- _EXCERPT PROVIDED_
#####

Alibaba’s Jack Ma in groundbreaking charity commitment to Chinese hospitals
SOCIAL
By Cao Xiating

2017-06-11 17:36 GMT+8

Chinese billionaire Jack Ma hit headlines this weekend for initiating a first-of-its-kind philanthropic contribution to public medical institutions in China.

According to Bloomberg’s report earlier this week, Ma is now the richest man in Asia, after amassing a personal fortune of 41.8 billion US dollars. His personal wealth grew by 2.8 billion US dollars overnight, when his company Alibaba Group forecast growth well beyond the expectations of most analysts.

The Jack Ma Foundation, a philanthropic trust set up in 2014 using Ma’s personal fortune, along with Alibaba Group, some of Ma’s business partners, and a private equity firm founded by Ma, will give 560 million yuan (about 82.4 million US dollars) to the First Affiliated Hospital of Zhejiang University in east China city Hangzhou, Ma's hometown and home of Alibaba Group's headquarters. The Jack Ma Foundation alone has offered a donation of 300 million yuan (about 44 million US dollars).

Donations to public hospitals were previously outlawed, until a new charity law was implemented in China last year.

Photo credited to the First Affiliated Hospital of Zhejiang University 

The donations will be used to fund upgrades to the hospital’s medical equipment, as well as on recruitment and training, according to a newsletter published on the hospital's official website.

#####

- _RECORDS_
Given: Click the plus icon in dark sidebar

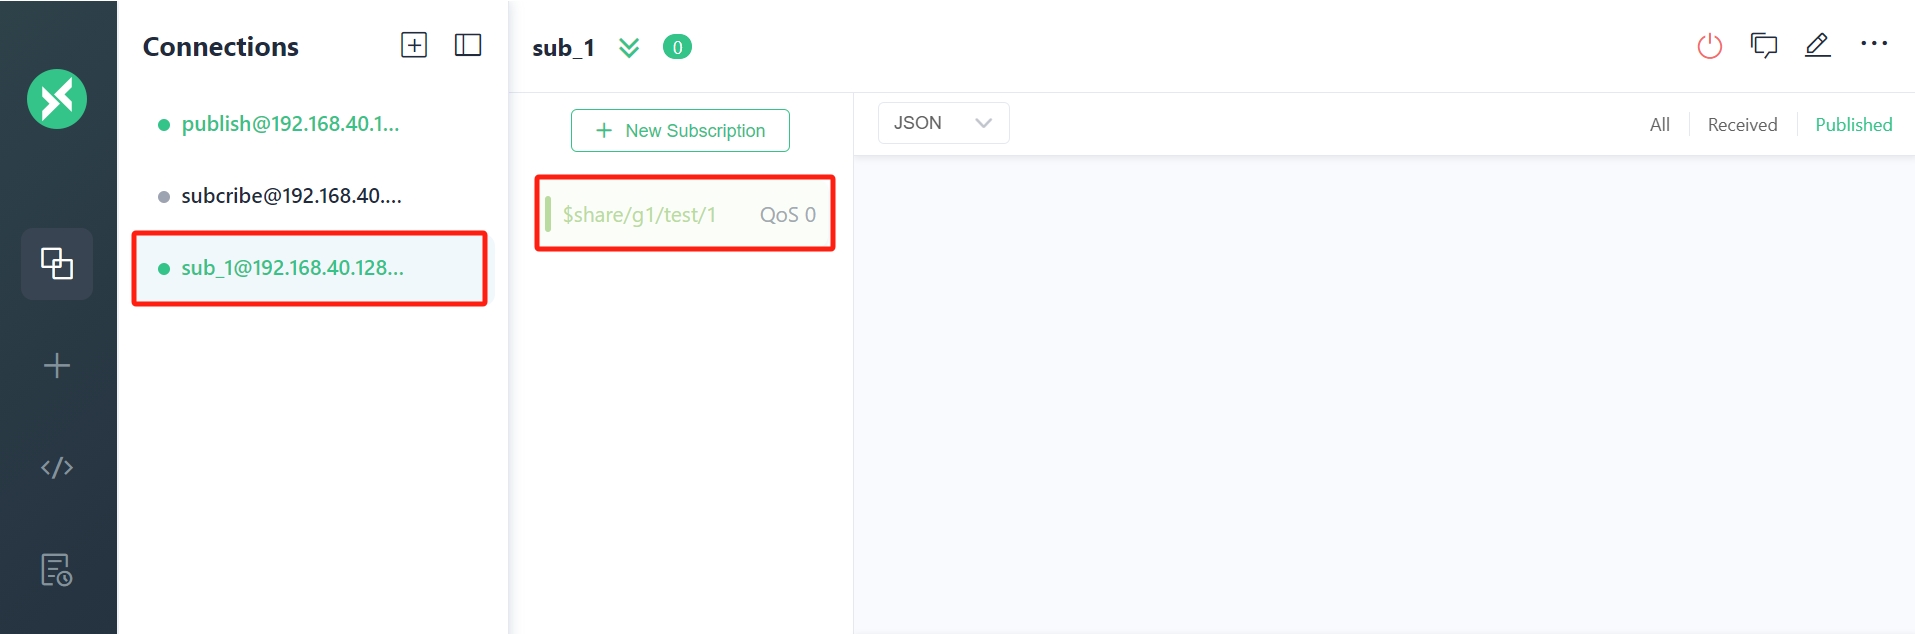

#####

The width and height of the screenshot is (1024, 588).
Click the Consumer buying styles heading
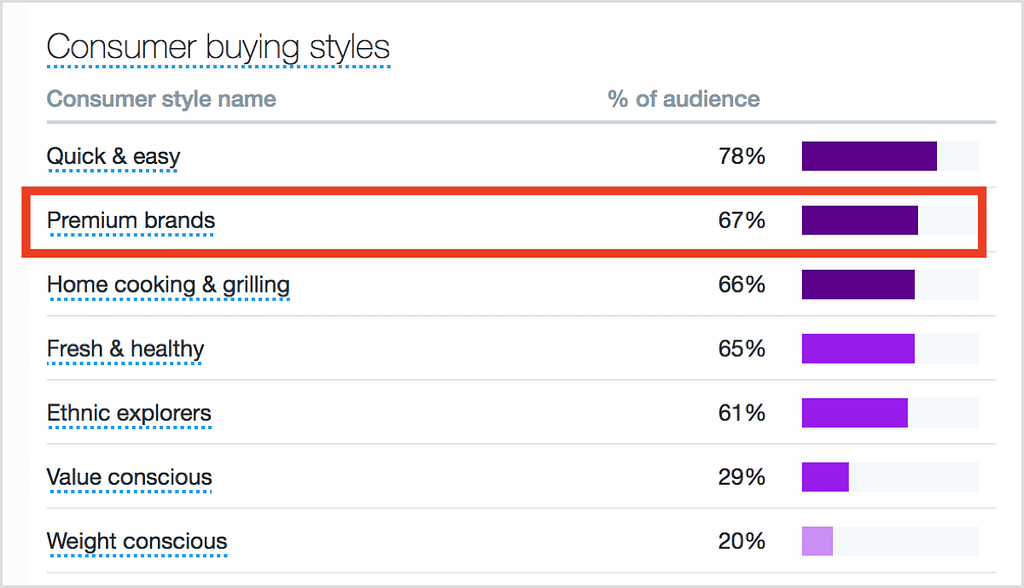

#####

- _ACTIVITY_
Summarize the article above on Jack Ma's hospital donation in two sentences.

- _ANSWER TO THIS TASK_
Jack Ma, whom Bloomberg reported to be Asia's richest man with a fortune of 41.8 billion US dollars, made headlines for starting a first-of-its-kind philanthropic contribution to public medical institutions in China, where such donations had been outlawed until a new charity law took effect last year. The Jack Ma Foundation, Alibaba Group, some of Ma's business partners and a private equity firm he founded will give 560 million yuan to the First Affiliated Hospital of Zhejiang University in Hangzhou to fund equipment upgrades, recruitment and training.